↓

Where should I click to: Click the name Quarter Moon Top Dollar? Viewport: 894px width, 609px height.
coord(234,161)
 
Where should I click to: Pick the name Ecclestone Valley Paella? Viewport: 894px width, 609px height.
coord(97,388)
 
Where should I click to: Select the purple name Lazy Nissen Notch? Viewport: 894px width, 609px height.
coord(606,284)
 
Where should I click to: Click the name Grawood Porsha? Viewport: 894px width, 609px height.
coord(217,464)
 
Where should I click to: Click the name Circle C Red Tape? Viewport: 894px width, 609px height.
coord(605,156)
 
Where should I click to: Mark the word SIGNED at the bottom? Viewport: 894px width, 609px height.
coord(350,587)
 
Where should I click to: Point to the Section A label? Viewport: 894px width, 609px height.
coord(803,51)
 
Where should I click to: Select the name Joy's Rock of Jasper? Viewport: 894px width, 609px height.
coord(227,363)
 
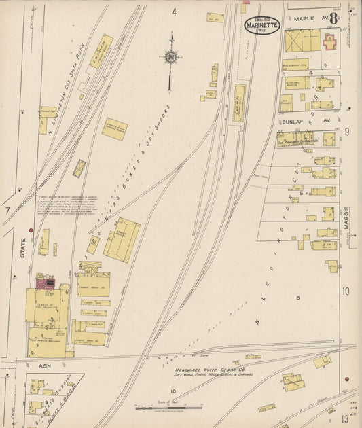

↑

> Directions for this task: Please rewrite all the entries above, swapping "Viewport" for "Screen size" each time it appears and keeping everything else the same. Leave out the pictures.

> Written solution:
Where should I click to: Click the name Quarter Moon Top Dollar? Screen size: 894px width, 609px height.
coord(234,161)
 
Where should I click to: Pick the name Ecclestone Valley Paella? Screen size: 894px width, 609px height.
coord(97,388)
 
Where should I click to: Select the purple name Lazy Nissen Notch? Screen size: 894px width, 609px height.
coord(606,284)
 
Where should I click to: Click the name Grawood Porsha? Screen size: 894px width, 609px height.
coord(217,464)
 
Where should I click to: Click the name Circle C Red Tape? Screen size: 894px width, 609px height.
coord(605,156)
 
Where should I click to: Mark the word SIGNED at the bottom? Screen size: 894px width, 609px height.
coord(350,587)
 
Where should I click to: Point to the Section A label? Screen size: 894px width, 609px height.
coord(803,51)
 
Where should I click to: Select the name Joy's Rock of Jasper? Screen size: 894px width, 609px height.
coord(227,363)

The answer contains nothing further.